*Page text*:
If sacking Dalglish was an exhibition of stupidity, it was also a display of bravery. Instead of watching the perpetual tug-of-war going around in circles, FSG decided to act. Their next move will dictate the direction of the football club for the next decade, generation and possibly lifetime.
The fallout from Dalglish’s sacking will reverberate around Anfield long after his successor is appointed as people mourn the death of the fabled Liverpool Way, but there is some consolation in that it wasn’t personal. FSG’s actions make Dalglish a victim of ruthless circumstance, so too Damien Comolli, Ian Cotton and Peter Brukner amongst others. FSG know they dallied on sacking Roy Hodgson who, in their first game as owners, described a 2-0 defeat to Everton as the second-best performance of the season. They were not going to do it again.
FSG have now made their bed – but before there’s any contemplation of lying in it they must choose their bed mates, and there’s a lot of seduction to be done. The club has suffered a jarring fall in recent years. Some of its best players have either left or forced moves, all passing up the chance play in a stadium that doesn’t seem to be getting built. The club went through an embarrassing and damaging battle at the High Court; they also went through a damaging and embarrassing battle with the FA over Luis Suarez. Lessons are still to be learnt.
There’s a lot of seducing to be done with the fan base, too. Sacking Dalglish and the seemingly non-existent stadium steal the headlines, but FSG’s tenure has been littered with mistakes and miscommunication throughout. Their absenteeism and lack of leadership, so prevalent during the Suarez case, is cause for concern; so, too, any time when Ian Ayre opens his mouth. Ayre, like a corporate hydra, seems to spout three new heads every time his is on the chopping block. Each new mouth is formed with a foot firmly placed in it, denouncing Dalglish and detaching any importance to cup competitions. The self-congratulatory tone of his post-season interviews were delusional at best, egomaniacal at worst.

*Dataset excerpt*:
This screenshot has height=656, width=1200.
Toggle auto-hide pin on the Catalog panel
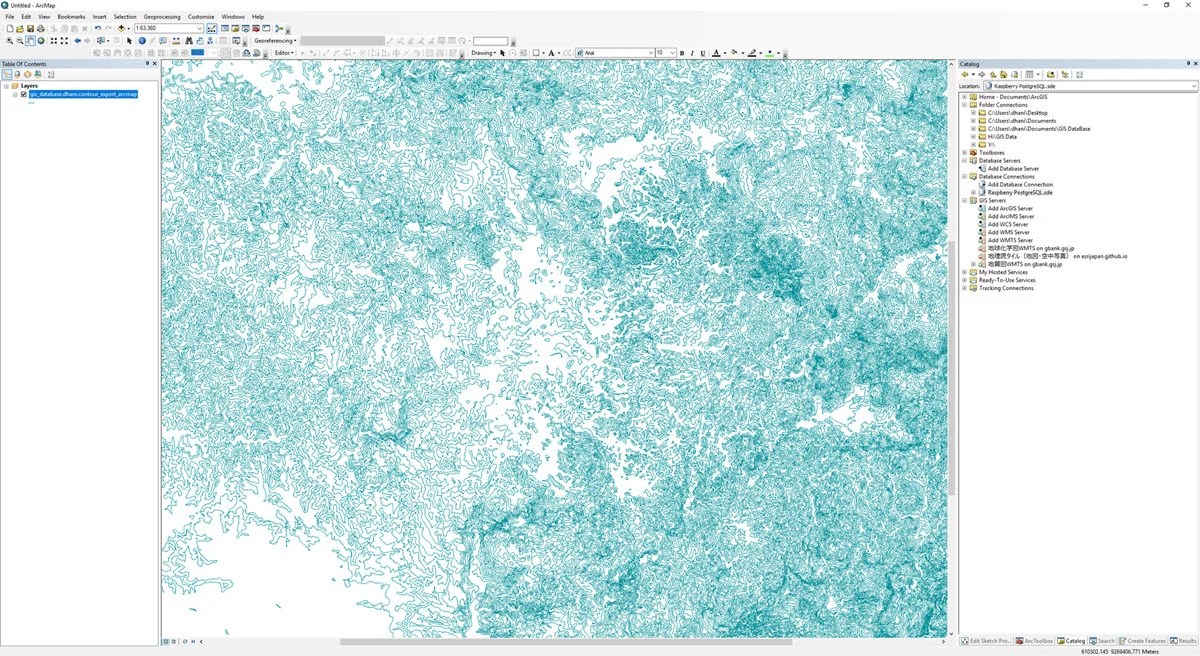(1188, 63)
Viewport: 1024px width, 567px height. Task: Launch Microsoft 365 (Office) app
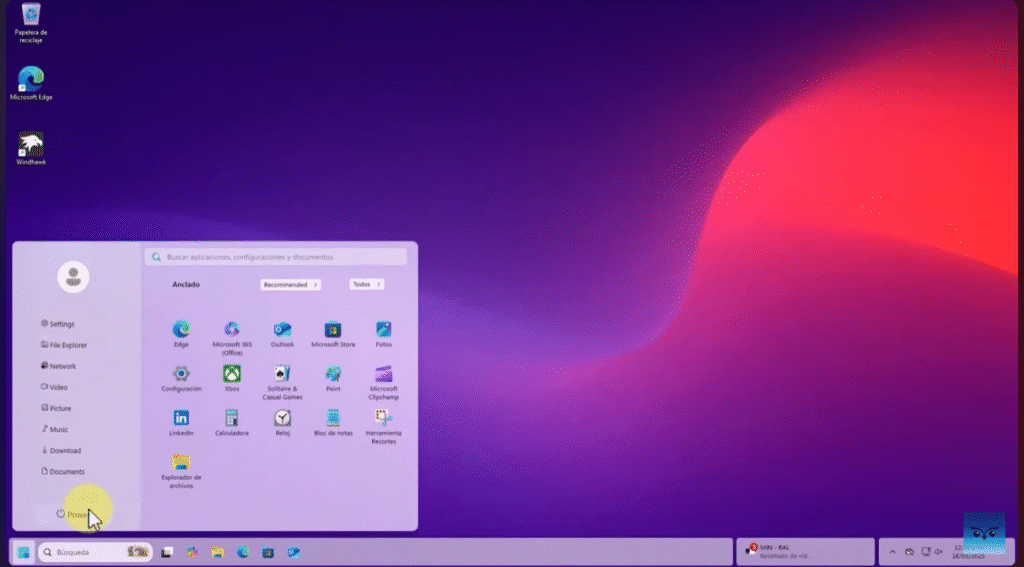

*Required actions*:
1. Using the Dalglish sacking text, answer these questions:
(a) How did Roy Hodgson describe the 2-0 defeat to Everton?
(b) Over which player did the club fight a battle with the FA?
(c) What creature does the text compare Ian Ayre to?
2. Translate this sentence from the Dalglish sacking text into Spanish: "The club has suffered a jarring fall in recent years."

*Worked answers*:
1.
(a) As the second-best performance of the season.
(b) Luis Suarez.
(c) A corporate hydra.

2. El club ha sufrido una caída brusca en los últimos años.